Work order:
Your answer must be one number: the count of lines below that hold the word "agent".

....

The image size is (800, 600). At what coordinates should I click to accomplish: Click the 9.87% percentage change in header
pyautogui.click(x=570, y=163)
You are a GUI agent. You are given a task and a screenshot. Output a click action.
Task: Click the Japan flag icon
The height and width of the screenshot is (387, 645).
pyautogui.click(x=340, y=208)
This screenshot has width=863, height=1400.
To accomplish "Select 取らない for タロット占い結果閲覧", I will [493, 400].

....

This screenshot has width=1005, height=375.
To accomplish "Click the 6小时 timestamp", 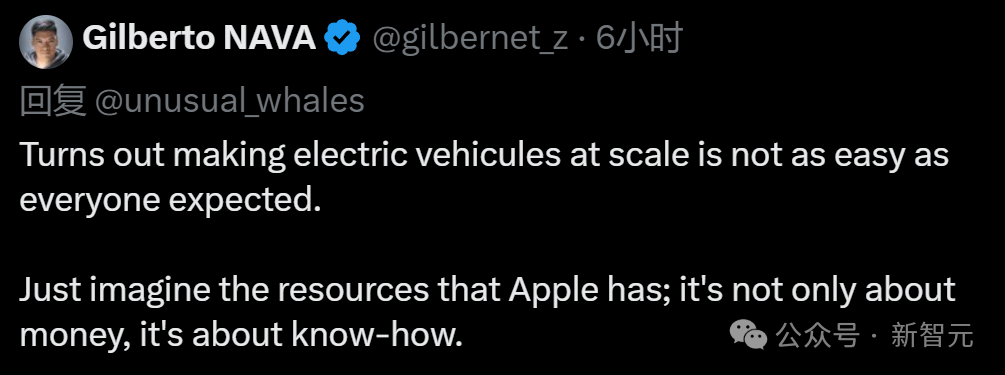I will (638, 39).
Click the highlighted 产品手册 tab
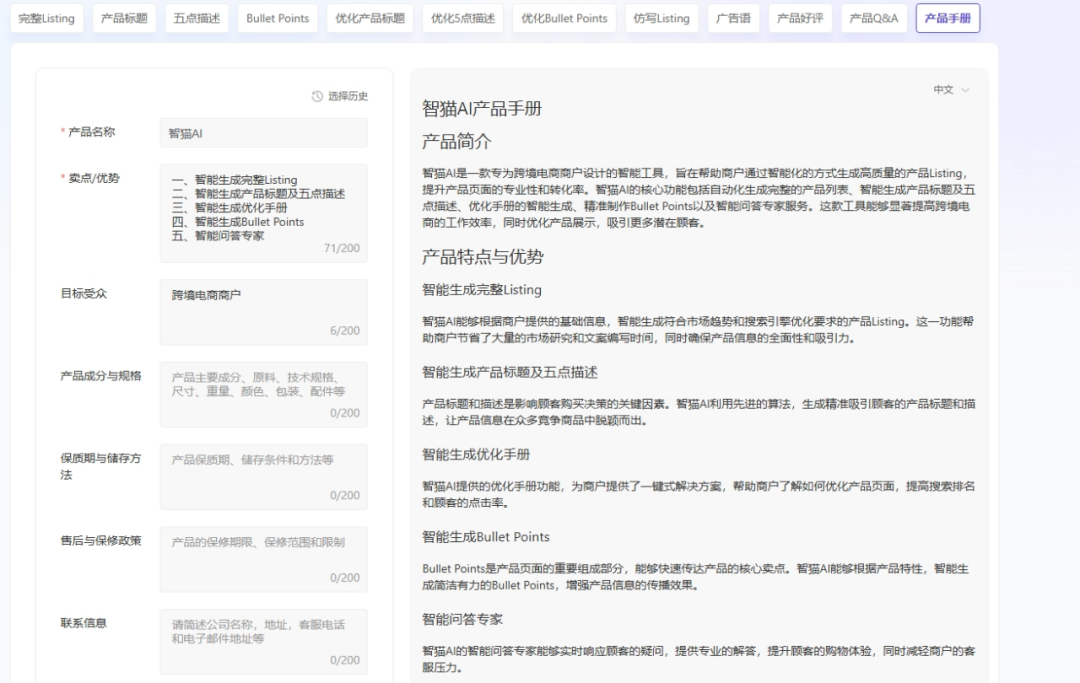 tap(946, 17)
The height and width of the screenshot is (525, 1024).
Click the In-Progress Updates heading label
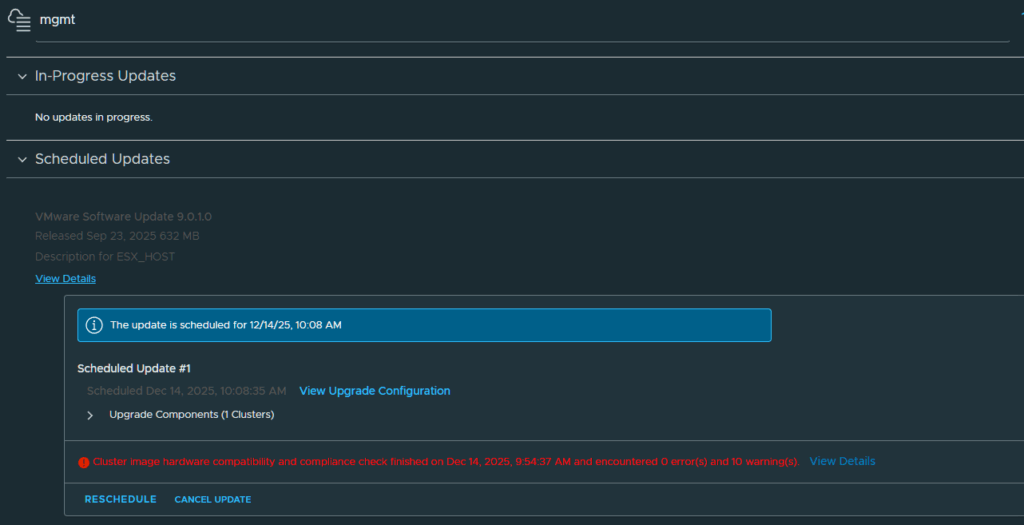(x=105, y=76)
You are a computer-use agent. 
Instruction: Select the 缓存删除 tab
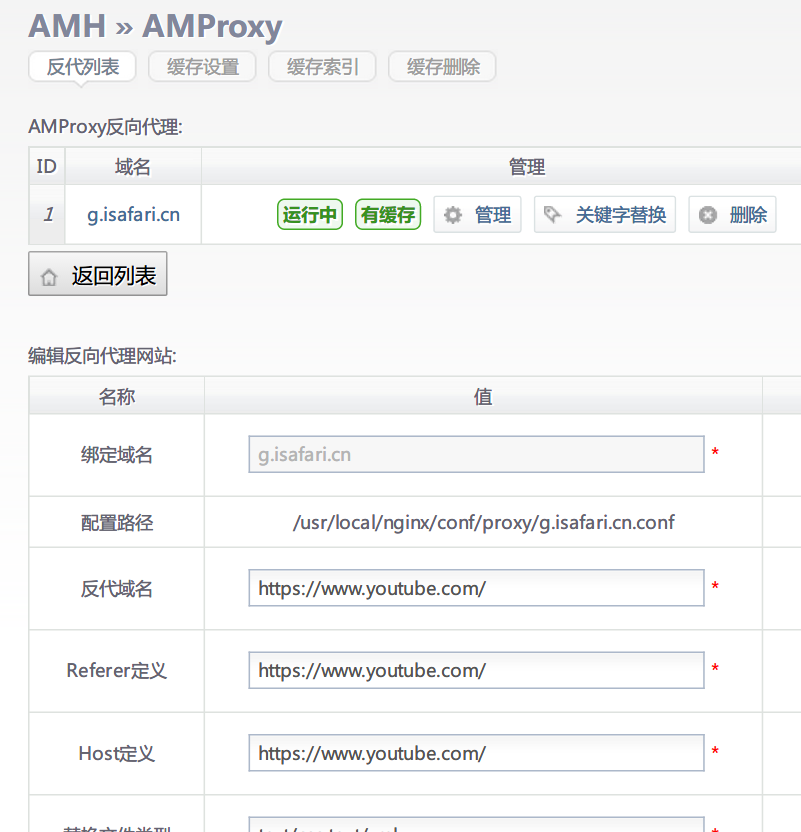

....

Reply:
2